5 Types of Savings for Every Filipino

5 Types of Savings Every Filipino Should Have (and Where to Keep Them) – I had my first savings account when I was 8 years old when my parents opened me a Junior Saver’s Account. It immediately made me feel like an adult.

A decade or two later, I have since then accumulated a few savings accounts for different purposes: daily needs, emergencies, investment, travel, etc.

While it’s convenient to keep all your money in one account, it’s not always the best idea. As we assume more responsibilities, it is better to manage savings and cash flow by placing your funds in several baskets.

Here are 5 Types of Savings for every Filipino–and where to keep them.

5 Types of Savings for Every Filipino – and Where to Keep Them

1 – Day-to-Day

This isn’t technically ‘savings’ for Filipino, but it is important to have a dedicated ATM savings account for easy access to your cash for daily transactions.

Here you can receive your monthly salary, pay your credit card and bills, and make ATM withdrawals for your daily spending.

Any surplus should be placed in another basket. Force yourself in a state of scarcity. If money is too easily accessible, it would be easy to spend too. (Read: How to be Frugal)

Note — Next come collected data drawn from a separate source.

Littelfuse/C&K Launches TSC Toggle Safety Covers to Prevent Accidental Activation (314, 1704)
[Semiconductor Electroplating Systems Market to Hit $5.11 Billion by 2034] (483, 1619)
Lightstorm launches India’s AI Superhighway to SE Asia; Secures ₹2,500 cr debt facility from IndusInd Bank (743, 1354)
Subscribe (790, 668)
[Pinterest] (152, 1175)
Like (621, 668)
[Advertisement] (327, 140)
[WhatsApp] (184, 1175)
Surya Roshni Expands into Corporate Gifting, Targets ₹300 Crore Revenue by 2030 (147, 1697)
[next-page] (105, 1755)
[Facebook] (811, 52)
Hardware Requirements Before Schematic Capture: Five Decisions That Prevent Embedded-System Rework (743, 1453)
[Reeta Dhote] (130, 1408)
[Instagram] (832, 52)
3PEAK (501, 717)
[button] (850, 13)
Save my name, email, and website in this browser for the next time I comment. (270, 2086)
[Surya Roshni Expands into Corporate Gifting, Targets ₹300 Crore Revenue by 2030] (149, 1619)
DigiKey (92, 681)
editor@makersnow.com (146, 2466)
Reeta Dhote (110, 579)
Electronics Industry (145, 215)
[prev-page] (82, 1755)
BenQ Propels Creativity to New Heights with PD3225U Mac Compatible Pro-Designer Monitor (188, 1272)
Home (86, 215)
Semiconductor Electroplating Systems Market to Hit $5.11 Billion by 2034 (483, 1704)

Set up circuit breakers. For example, if you do get sudden windfall: an annual bonus, a sales commission, a tax refund, an inheritance, put it away immediately in other savings in order to avoid spending it carelessly on impulsive purchases.

2 – Emergency Fund

Emergency funds cover for the unexpected: COVID-19, medical emergencies, unemployment, calamities, disasters, market, crisis, home repairs, major car fixes, etc.

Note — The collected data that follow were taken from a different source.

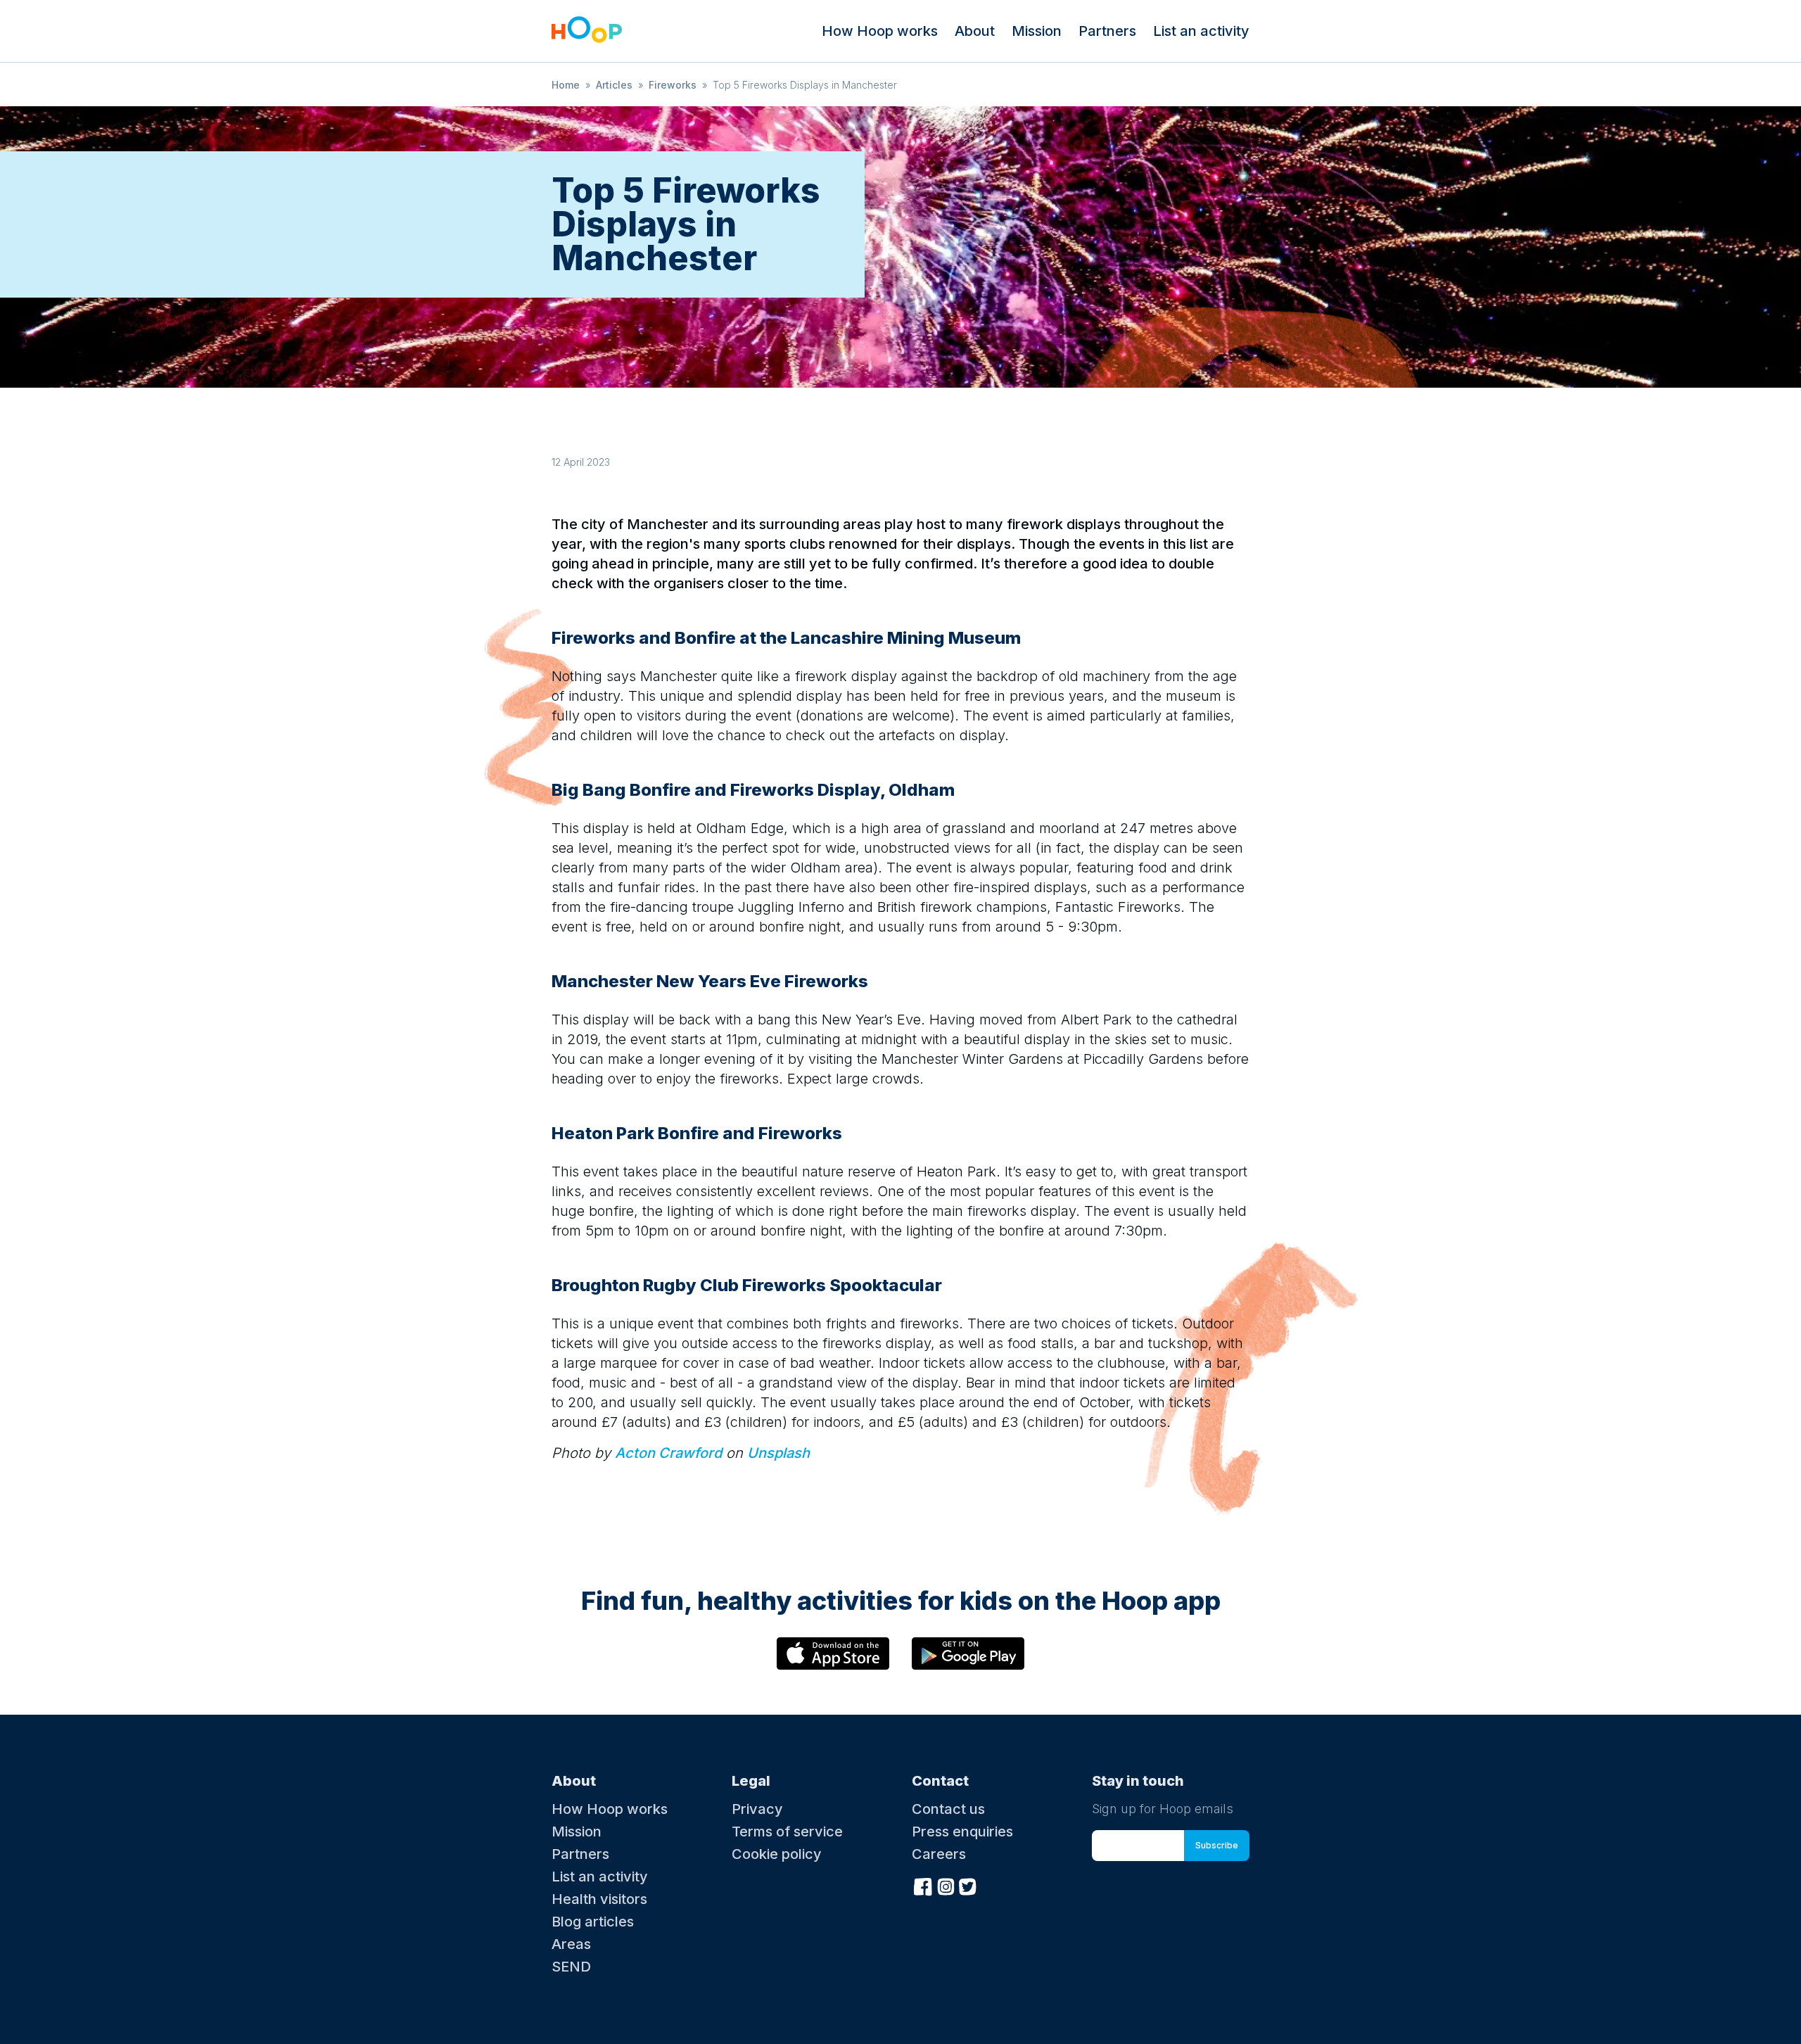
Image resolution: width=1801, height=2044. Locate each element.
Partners (1107, 31)
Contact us (948, 1809)
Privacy (757, 1809)
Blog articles (593, 1921)
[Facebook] (923, 1885)
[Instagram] (945, 1885)
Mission (1037, 31)
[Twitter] (968, 1885)
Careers (939, 1854)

As early as you can, set up your emergency fund by setting up a separate bank account. This is cash you should put away in case of emergencies.

The pandemic we all know now as COVID-19. It breaks my heart to see a lot of my friends on FB regret not setting an emergency fund before the enforced lockdown happened.

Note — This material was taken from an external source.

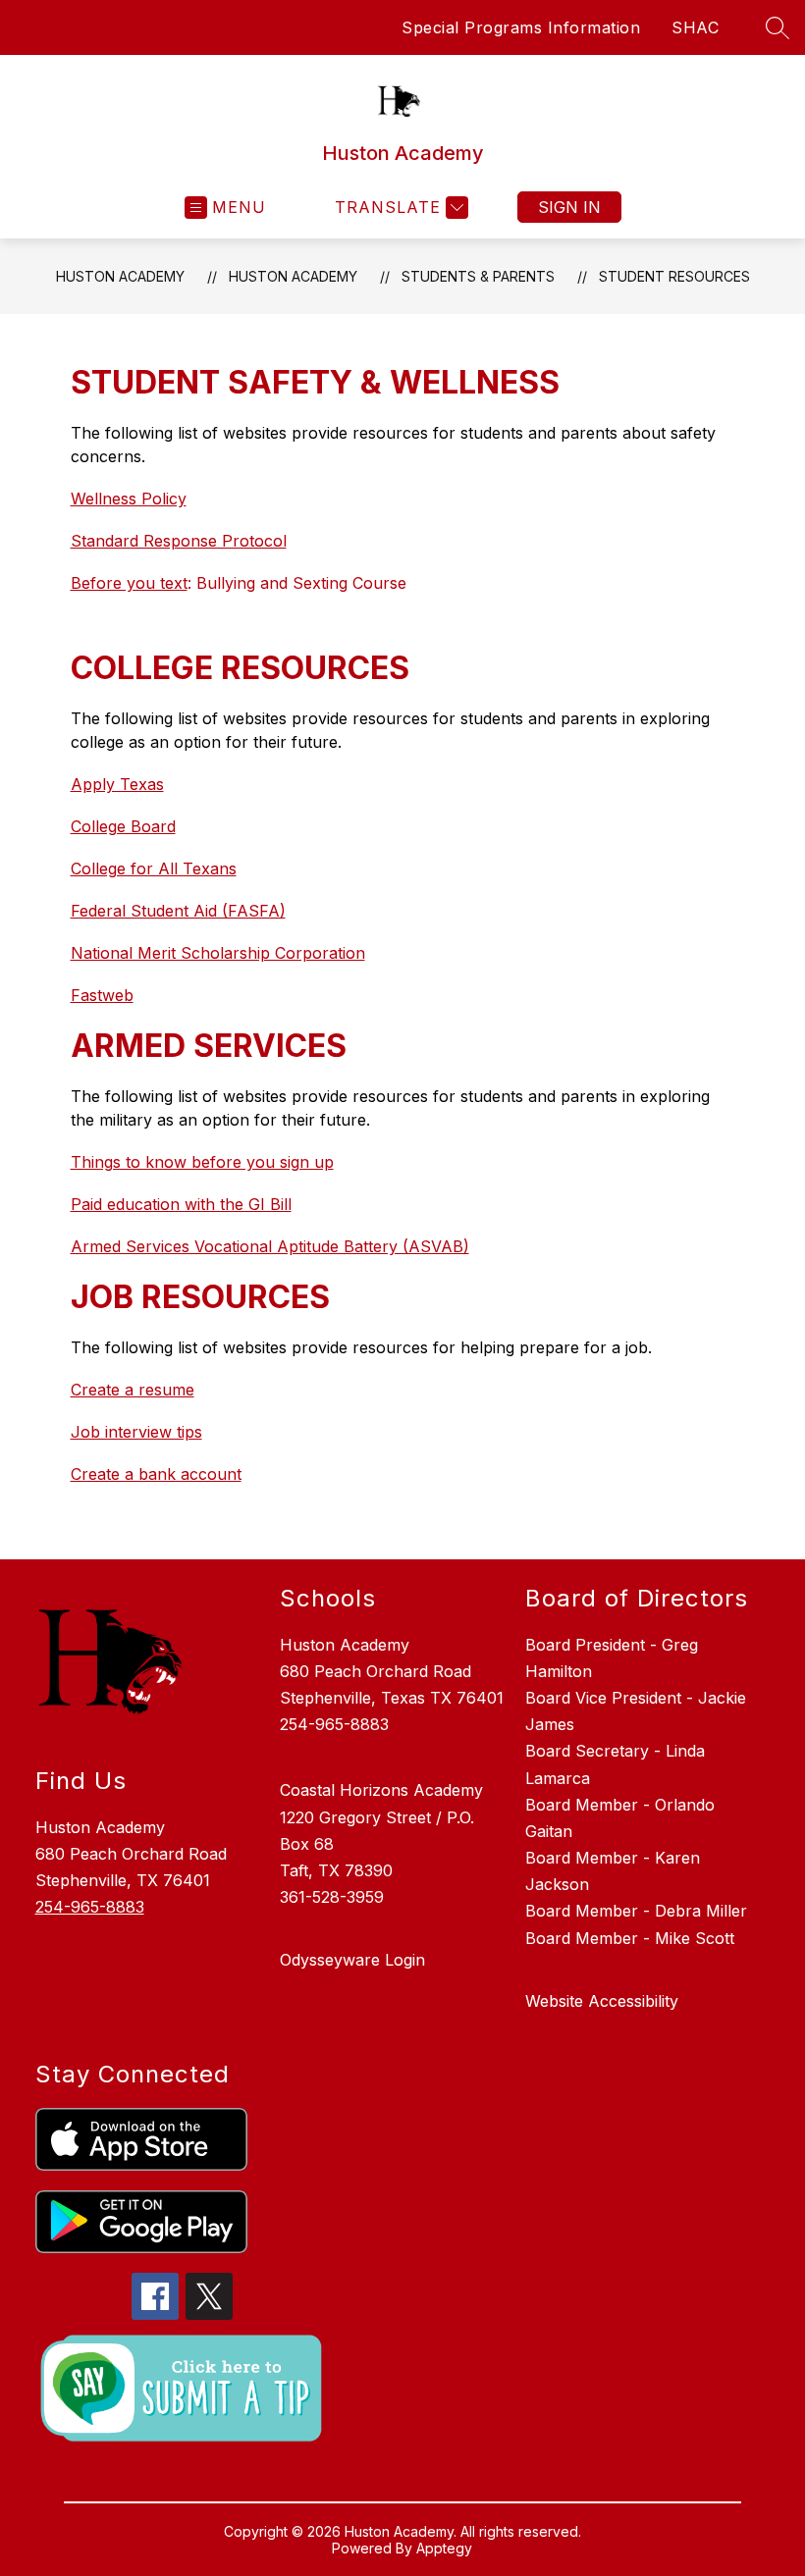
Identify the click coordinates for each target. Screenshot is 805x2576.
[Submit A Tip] (182, 2388)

The textbook figure for an emergency fund is 6 to 9 months of salary, depending on how good you are at avoiding emergencies. If you’re single, healthy and employed, this is a good standard. However, if you are married, with kids, or have other financial obligations (supporting parents, supporting relatives, etc.), keep at least 12 months emergency fund.

3 – Opportunity Fund

So many articles and literature have been written about the value of having an emergency fund. However, have you ever thought about setting up an opportunity fund?

While the emergency fund helps you and your family keep afloat in your living expenses in times of emergency or crisis, the opportunity fund is for unlocking investment opportunities. The opportunity fund should be separate from your emergency fund.

There are plenty of opportunities during crises: undervalued businesses that are forced to sell because of depleted cash flows, foreclosed properties or discounted real estate, shares of stocks, funds, securities, and more.

When investing during a crisis, cash is king. Now is not the time to empty your emergency fund, to take a loan or second mortgage your home to invest in an ‘opportunity of a lifetime’.

Read: Investing and Earning during a Crisis

Even without crises, it is good practice to set aside another savings account for investment and reinvestment purposes. and opportunities.

4 – Short Term Savings

⁠Having an account to accomplish short-term goals protects your other funds from being touched.

Savings for the short-term plans, such as plans for an upcoming holiday to Bali, John Legend Concert, new gadget, or Christmas presents.

If you have ‘more ambitious’ short-term goals but not quite as long-term, e.g. a future wedding or planning to purchase a car or condo (mid-term goals?), you may place it in a separate account.

5 – Long Term Savings

Set aside savings for the long-term futurefunds separate from your emergency fund. Make different nest eggs for your retirement, for your kids’ college education, dream home, etc.

Where Should I put my Savings?

So where should you put your savings? The options are plenty: you can put it in an ATM savings account, a high-interest bearing savings account, time deposit, PAG-IBIG MP2 Savings fund, or a low-risk investment like an index fund.

ATM Savings Accounts are perfect for day-to-day transactions. This is where you handle daily cash flows and provide easy deposits and withdrawals.

High-Interest Bearing Savings Account. It makes sense to keep your emergency funds in high-interest bearing savings accounts. Digital banks do not have such high operational expenses, thus they can afford higher interest rates up to 4%. We recommend you to check CIMB and ING Philippines. (Read: Best Digital Banks in the Philippines)

PAG-IBIG MP2 Savings is a special savings facility with a 5-year maturity that can give you up to 7%. The dividend rate can be received annually or end term.

You can also place your savings in low-risk investment funds like mutual funds or index funds. Some of my savings are in ATRAM and Soldivo Funds, while my long term savings are placed in higher-risk vehicles such as Growth Equity Fund and the stock market. It is really up to you. You can mix and match according to your level of comfort, risk appetite, and preference.

Read: Mutual Funds vs. Stocks: A Newbies Guide

To know more about mutual funds: bit.ly/investing-ph

Personal finance is personal. It is ultimately up to the individual on how best you can manage your daily finances, lifestyle, healthcare, and investments for the future.